笑ミステリー 『女王様からのミッション』
高見沢の魂は美人ロボ・ララちゃんにコピーされ、四つのお願いの内の三つは完了した。
だが、四つ目が何なのかがわからない。
高見沢はそんなことよりも卑弥呼女王に興味があり、「ところで、第六七代の卑弥呼女王は、どこにおられるの?」と、マキコ・マネージャーに思い切って聞いてみた。
「卑弥呼女王は、この地下の女王国の中央におられますわ。すでに御存知だと思いますが、この邪馬台国は世界のすべてとネットで繋がっていて、世界の最新情報を集め、また発信しているのですよ」
高見沢は熱の入り出したマキコ・マネージャーの話しに、「ほう、そうですか」とうんざりしながら答えた。

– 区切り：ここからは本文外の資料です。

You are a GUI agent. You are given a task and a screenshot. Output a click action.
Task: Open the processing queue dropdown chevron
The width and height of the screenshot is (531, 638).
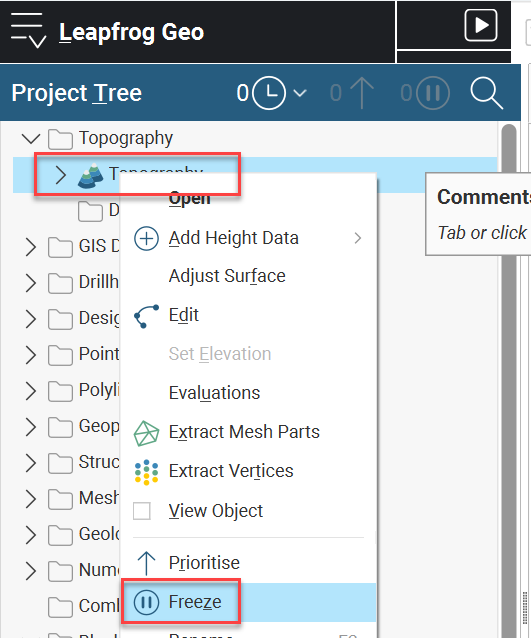pyautogui.click(x=300, y=93)
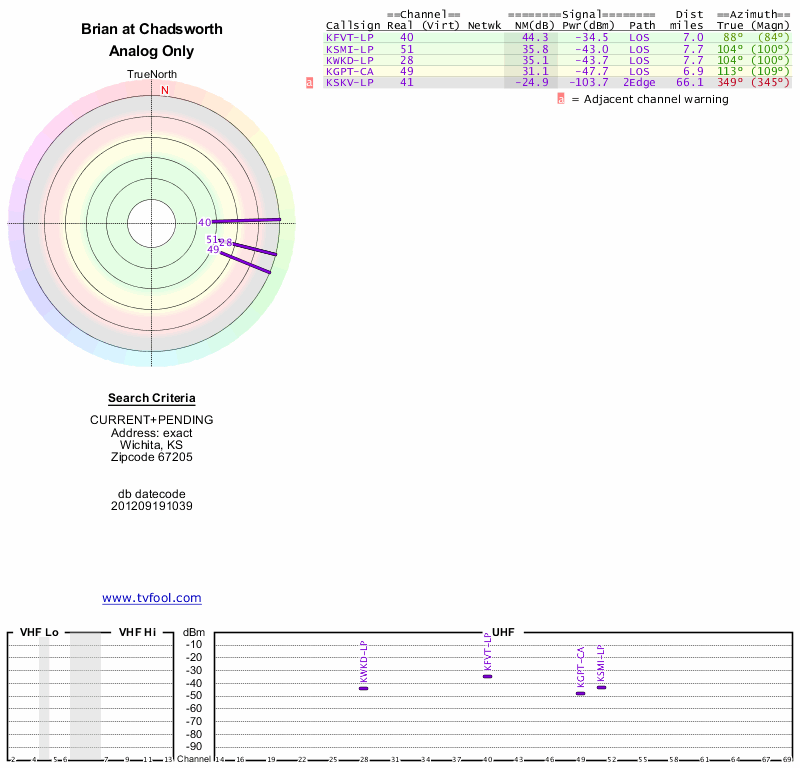The width and height of the screenshot is (800, 768).
Task: Select the KFVT-LP callsign row
Action: pyautogui.click(x=557, y=37)
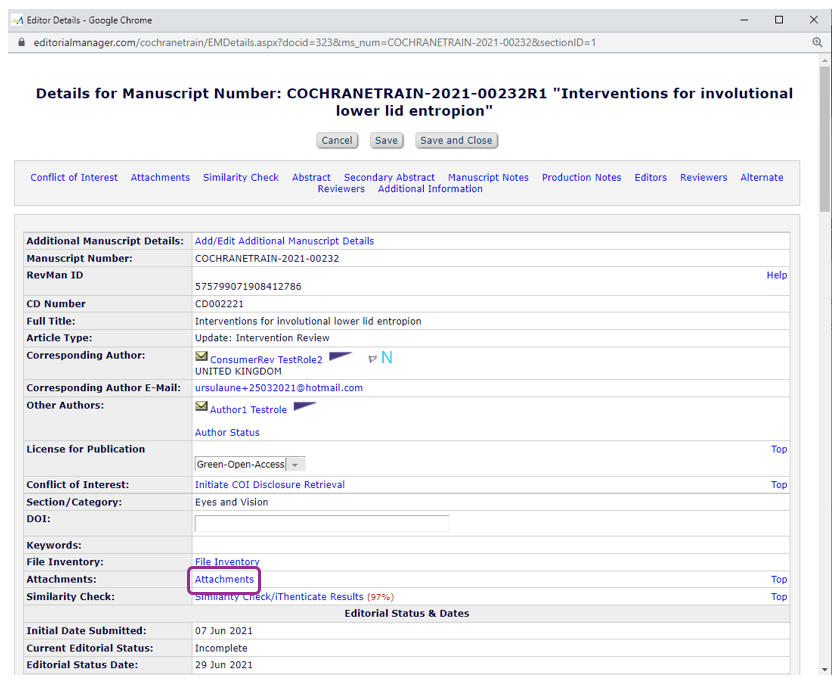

「だから高見沢様のことは、すでにすべて御存知です。高見沢様に是非お会いしたいと申されておられますわ」
マキコ・マネージャーはさらに続けて、「ここから先は最高機密になってます。だから、本人確認のDNA登録と指紋電子照合が必要です。高見沢様、よろしく従うことよ、わかったわよね」と、ほとんど命令。

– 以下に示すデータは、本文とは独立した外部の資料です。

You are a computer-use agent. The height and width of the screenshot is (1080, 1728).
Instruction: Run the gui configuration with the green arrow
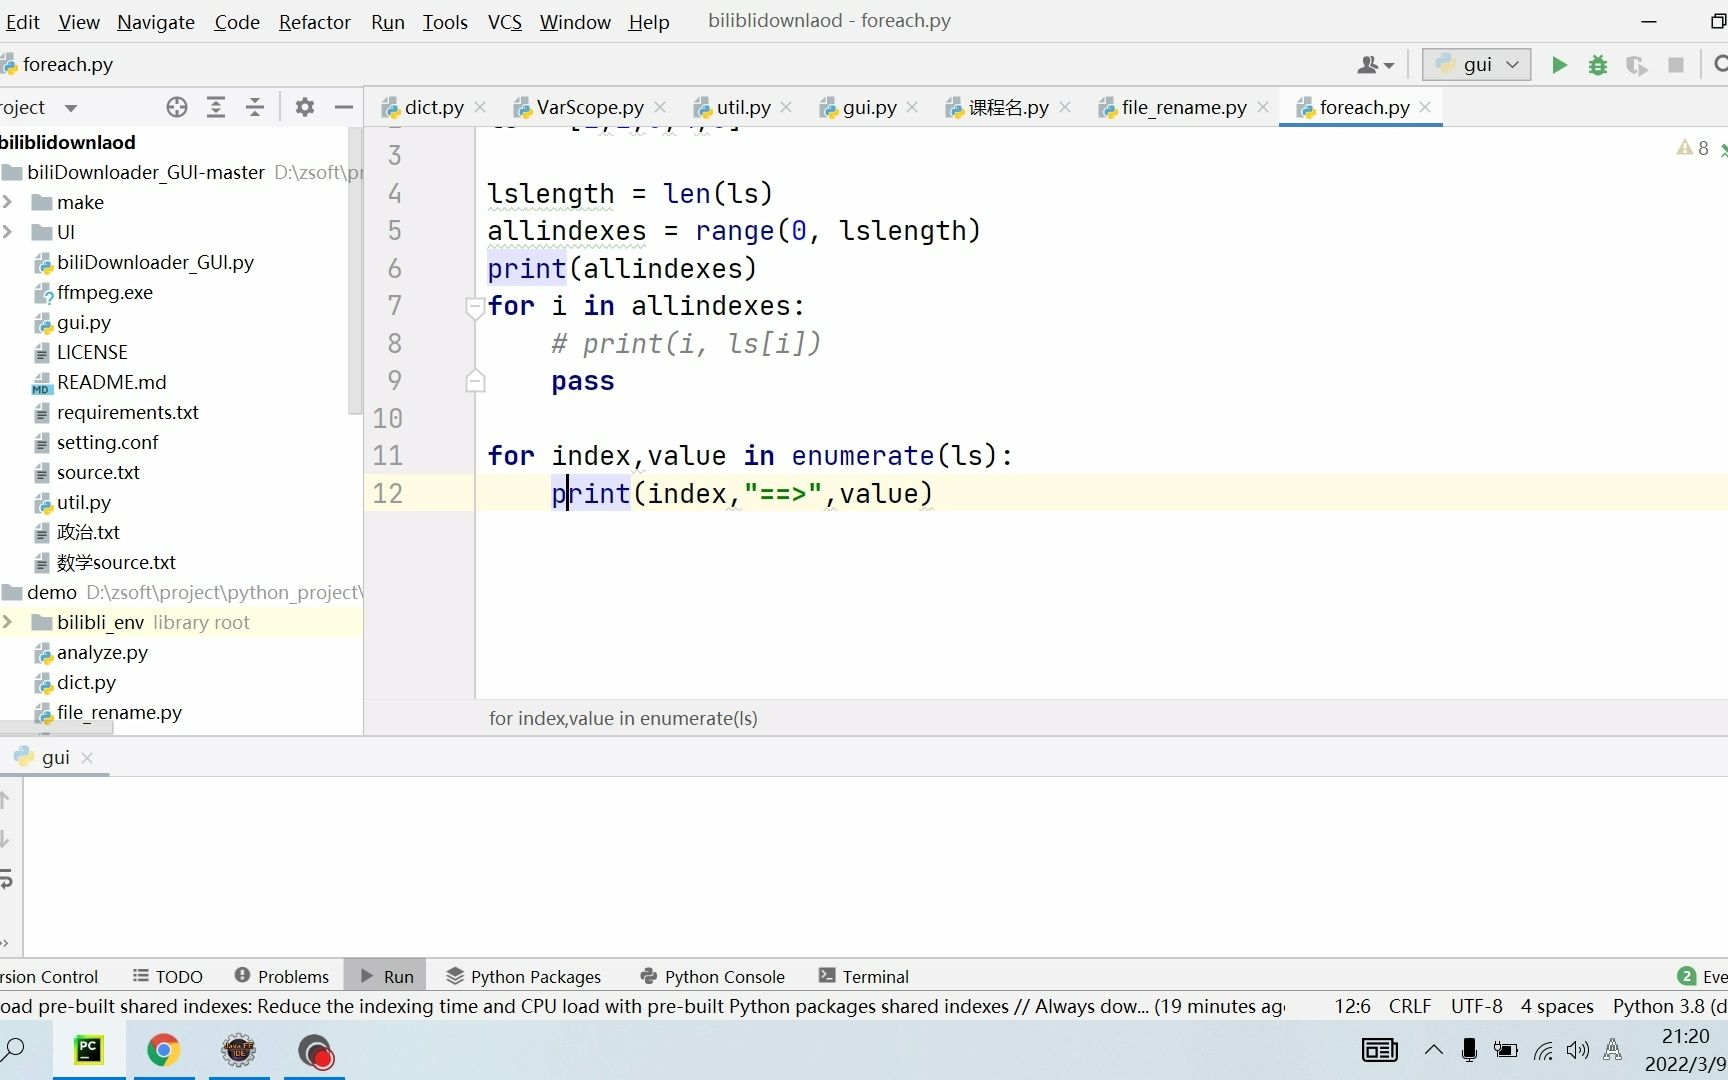(1558, 64)
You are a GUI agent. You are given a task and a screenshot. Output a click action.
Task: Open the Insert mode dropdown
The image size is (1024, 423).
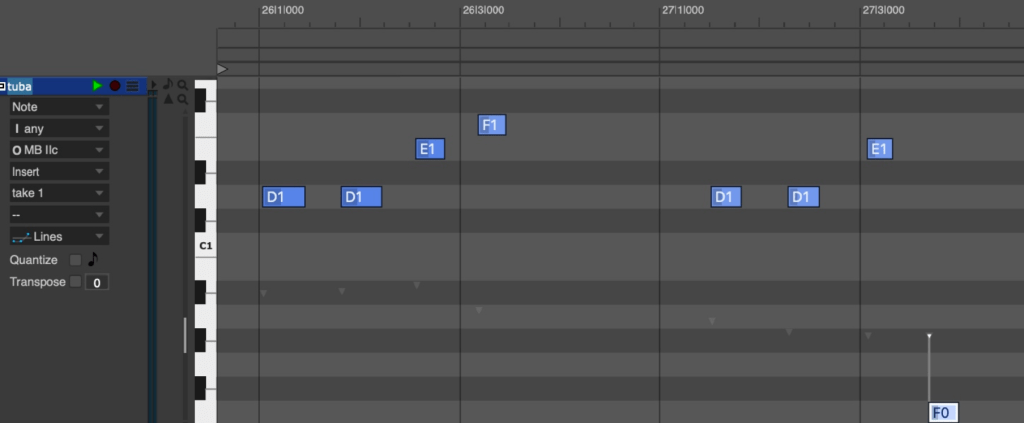(59, 172)
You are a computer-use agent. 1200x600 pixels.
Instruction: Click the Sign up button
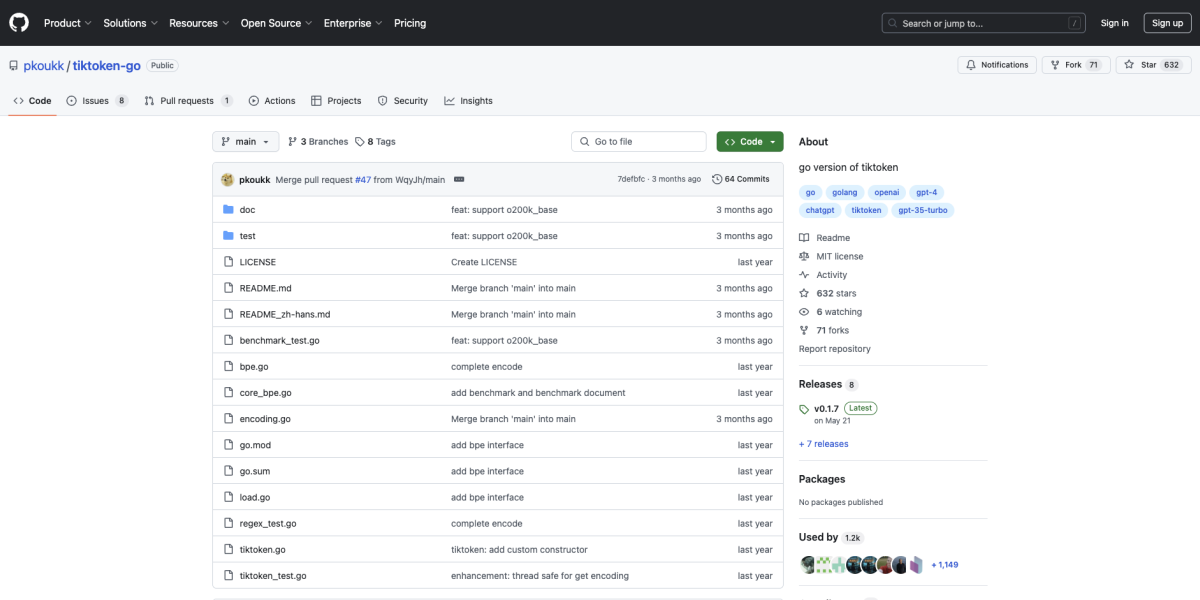(x=1167, y=22)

そして長いドレスを力強くごいっと引き上げて、高見沢の先頭に立ってさっさと歩き出す。
「おいおいおい、ちょっと待ってくれよ」
高見沢は内心不安ではあったが、とにかくお姉さんの後をついて行くしかなかったのだ。そして、いくつかのエレベーターとエスカレーターを乗り継いで、その果てに、体育館ぐらいの大きさのある広い空間へと出てきた。
高見沢はどこかで見たシーンだなあと思う。
「そうか、映画・スターウォーズのジュダイの神殿、あの場面に似てるかな?」
しかし、そう暗さを感じさせるものではなかった。
フロアー面は乳白色の靄(もや)がうっすらと立ち込めている。そして淡い光りがそこに射し込み、床全面がオパール色に乱反射している。
「どうぞ、こちらへ」
高見沢は導かれるままに三十メートル程先に目をやると、そこには一人の女性が立っていた。

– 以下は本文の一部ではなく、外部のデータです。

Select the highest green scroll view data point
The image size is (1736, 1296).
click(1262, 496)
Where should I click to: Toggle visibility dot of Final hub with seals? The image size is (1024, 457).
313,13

女性は淡い貝紫(かいむらさき)のロングドレスを身に纏い、真珠をちりばめた冠を長い黒髪の上にのせている。天井からの黄金色のスポット・ライトに、その姿態は映え、シーンと静まりかえった中で一人毅然と立っているのだ。
そして、その女性から発せられてくるオーラ、それはなにかこう気持ちをしっとりと落ち着かせるものがある。